Seçim sonuçlarının biraz detayına inecek olursak, 24 Haziran’la birlikte partilerin değil ittifakların yarıştığı daha doğrusu öne çıktığı bir ortamda, tek başına CHP-İYİ Parti oylarıyla bir başarı elde edilmediği bence aşikâr. Bununla birlikte HDP’ye destek veren vermeyen Kürt seçmenin desteği, biraz da AK Parti ve MHP tabanından kendi partilerine gösterilen tepki nitelikli oyların bir araya gelmesi sonucu bir Ekrem İmamoğlu başkanlığının sandıktan çıktığını söyleyebiliriz.

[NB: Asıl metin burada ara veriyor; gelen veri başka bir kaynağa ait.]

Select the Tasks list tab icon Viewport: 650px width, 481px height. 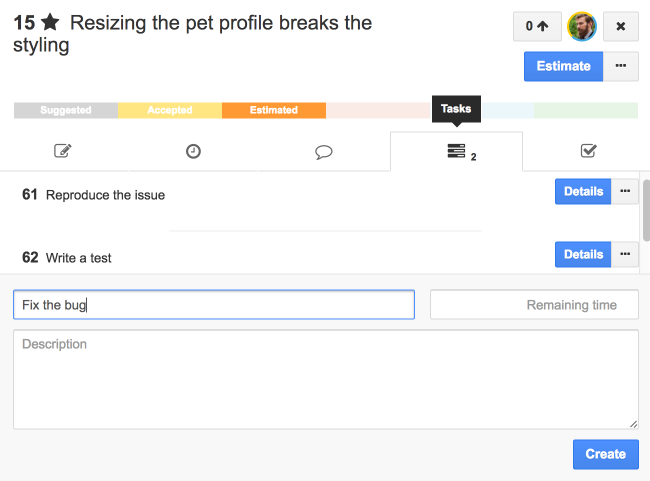point(456,151)
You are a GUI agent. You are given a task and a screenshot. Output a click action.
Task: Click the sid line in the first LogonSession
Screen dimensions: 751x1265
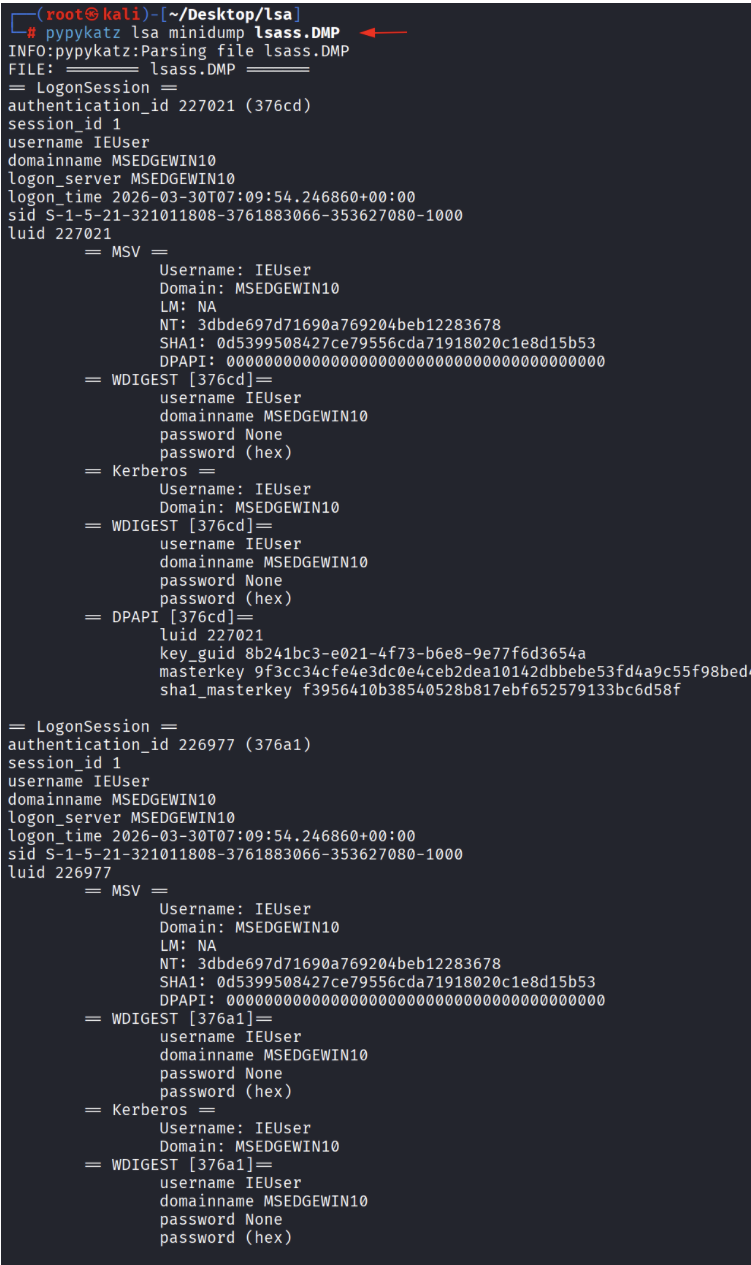coord(235,215)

Bakınız Üsküdar, Fatih, Bahçelievler, Beyoğlu, Bayrampaşa, Zeytinburnu, Tuzla, Şile, Çekmeköy gibi AK Parti’nin kalesi olan ilçelerde bile sandıktan Ekrem İmamoğlu çıkmış. Üstelik 31 Mart ilçe seçimlerinde bu ilçelerdeki seçmen AK Parti’ye oy vermiş. Ve de AK Parti kazandığı yerlerde 31 Mart’a kıyasla oy kaybetmesine rağmen birinci çıkmış. Ayrıca CHP’nin kalesi denilebilecek Kadıköy, Beşiktaş, Sarıyer, Çatalca, Avcılar gibi yerlerde de CHP oyları artış göstermiş. AK Parti’den alınan yerlerde de farkın açılması söz konusu. Sayılarla daha da bunu detaylandıracağım fakat bir önceki cümleden anlaşılacağı üzere tepkinin oldukça fazla olduğu görülüyor. Bu da belediyecilik, anlayış, zihniyet gibi pek çok unsurda AK Partili seçmenle yönetim arasında ciddi bir zedelenmenin olduğunun kanıtı. Fakat yönetim Ankara ve İstanbul’da CHP’ye geçmiş olsa da yönetimi denetleme yetkisi de ilçe ve meclis çoğunluğuyla AK Parti’nin elinde. Şimdi iki taraf da bir sınav verecek. Bir taraf yönetimi elinde tutma, diğer taraf da denetimi iyi yaparak yönetimi geri alma sınavı. Bakalım iki taraf da başarılı olacak mı ya da başka bir soru kim başarılı olacak?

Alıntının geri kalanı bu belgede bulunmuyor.